Gravitational Waves

Posted by: GraemeH on 11 February 2016

How significant is the proof that gravitational waves exist?

G

Posted on: 15 February 2016 by Dozey

Being waves, they are ripples in space-time. Like water waves are ripples in water, or sound waves are ripples in the density of air.

Lets not get into wave-particle duality unless we have to.

Posted on: 15 February 2016 by Dozey

On a philosophical point, why do we need to prove the existence of everything? I am prepared to believe my senses on that one.

Testing a theory of everything is a different matter of course. Such a theory might have consequences which are easy to measure if you know what you are looking for.

I don't see how finding gravity waves helps us towards a theory of everything, apart from ruling out those theories where they don't exist.

Posted on: 15 February 2016 by Bruce Woodhouse

The graviton is predicted to be massless, and also spectacularly uncommon in real world situations. see the quote below.

...detecting gravitons is much (much much etc...) harder. A famous example considers an ideal detector with the mass of the planet Jupiter, around  10 to power27 kilograms, placed in close orbit around a neutron star, which is a very strong source of gravitons. A back-of-the-envelope calculation reveals that even in this extremely unrealistic scenario, it would take 100 years to detect a single graviton! The star also emits neutrinos in addition to gravitons; in fact, many more neutrinos than gravitons. And neutrinos are much easier to detect than gravitons. In fact, we can calculate that for every graviton that is detected in this scenario, around 10 to the power 33 neutrinos will be detected. So we will never be able to find the one graviton among the 10 to power 33 neutrinos.

I'm not holding my breath. Of course if we look in additional rolled up dimensions it may be easier. Of course.

Bruce

 

Posted on: 15 February 2016 by Bananahead
Dozey posted:

Being waves, they are ripples in space-time. Like water waves are ripples in water, or sound waves are ripples in the density of air.
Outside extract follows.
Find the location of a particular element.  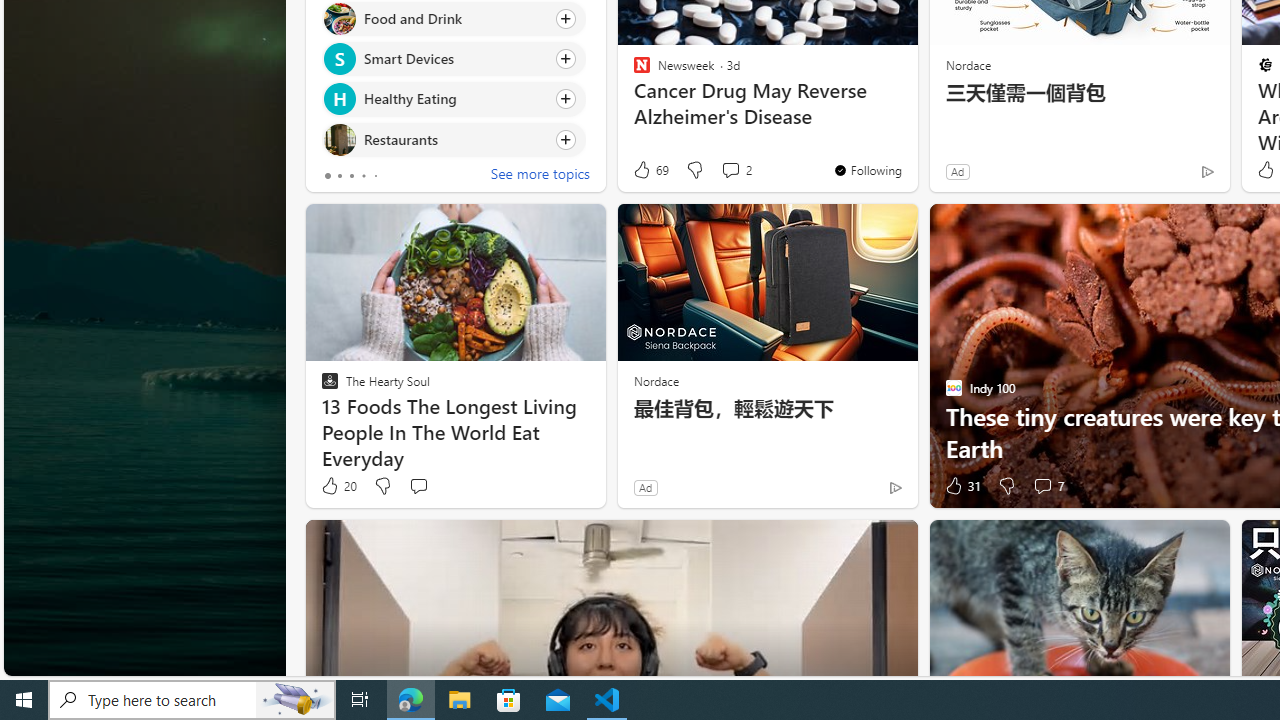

Lets not get into wave-particle duality unless we have to.

I understand ripples in water and air. They move about in response to stimulus.

What is this space-time thing made of? ( I understand the stimulus )

Posted on: 15 February 2016 by Bruce Woodhouse

Simple answer, complex concept. It is the 3 Euclidean dimensions plus a fourth-time.

Effectively it imagines space and time as a continuum. See relativity.

Posted on: 15 February 2016 by fatcat
GraemeH posted:

Apparently finding the waves points us toward understanding 'a theory of everything'...

Do we then have to build another machine to prove the existence of everything?....

G

 

What's the improbability of that happening.

Sounds awful.

Posted on: 15 February 2016 by Bruce Woodhouse

42

Posted on: 15 February 2016 by DrMark

I guess the important application of this will be in knowing which interconnects to use to counter such a phenomenon.

Posted on: 15 February 2016 by Bananahead

I want interconnects that float just above the floor.